Hobby Farms Editors
July 29, 2015

Should We Really Be Worried About ‘Beepocalypse’? (HobbyFarms.com)
Inventori/iStock/Thinkstock

We’ve been told many times since 2006 that our honeybees are dying and that the effects of that fact will be dire. It could mean the decrease in (or even the loss of) income for farmers who depend on honey production or pollination of crops. UVM scientist Taylor Ricketts also said, “The take-home is: pollinator declines can really matter to human health, with quite scary numbers for vitamin A deficiencies, for example, which can lead to blindness and increase death rates for some diseases, including malaria.”

These possibilities put many in the farming world into full beepocalypse fear, especially since it has been reported that managed honeybee colonies have declined 20 to 40 percent in the last 10 years (and if it continues, there could be none left in a very short period of time). Formally known as “colony collapse disorder,” beepocalypse even inspired the White House to take action, setting forth a 64-page policy framework strategy for saving honeybees and other pollinators, The Washington Post reports.

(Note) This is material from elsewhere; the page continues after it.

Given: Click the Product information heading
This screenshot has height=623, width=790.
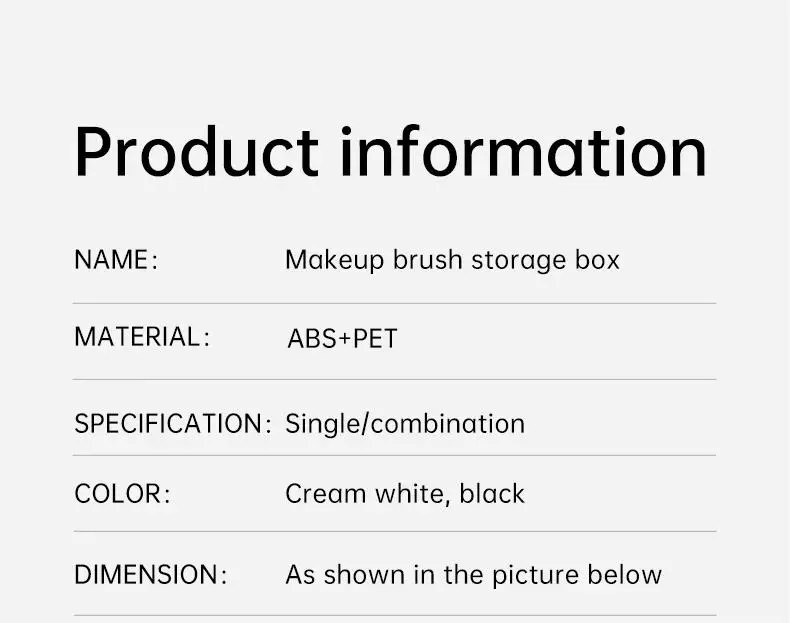Looking at the screenshot, I should coord(390,153).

However, in a recent honey production survey conducted by the USDA, the number of “commercial honey-producing bee colonies managed by human beekeepers is now the highest it’s been in 20 years,” The Washington Post Reports. When the colony collapse disorder was first noted in 2006 the number was at 2.4 million. As of 2014, it had risen to 2.7 million.

This doesn’t mean that colony collapse disorder doesn’t exist or isn’t any kind of threat. It just means that beekeepers have gotten creative when it comes to replenishing their managed colonies. According to The Washington Post, beekeepers have been utilizing two different methods. They either split a healthy colony into two colonies by filling a new beehive with half the bees from the original beehive and ordering a new queen on the Internet, or they buy a package of bees and a queen. The first method is less expensive, costing around $25, while the second method is around $105. Both result in replenished colonies and higher prices for consumers. If you’ve bought honey recently you may have noticed the price has gone up quite a bit since 2006.

USDA researcher Kim Kaplan told The Washington Post via email, “It’s not the honey bees that are in danger of going extinct; it is the beekeepers providing pollination services because of the growing economic and management pressures. The alternative is that pollination contracts per colony have to continue to climb to make it economically sustainable for beekeepers to stay in business and provide pollination to the country’s fruit, vegetable, nut and berry crops.”

What do you think of these statistics, options for replenishing colonies and beepocalypse?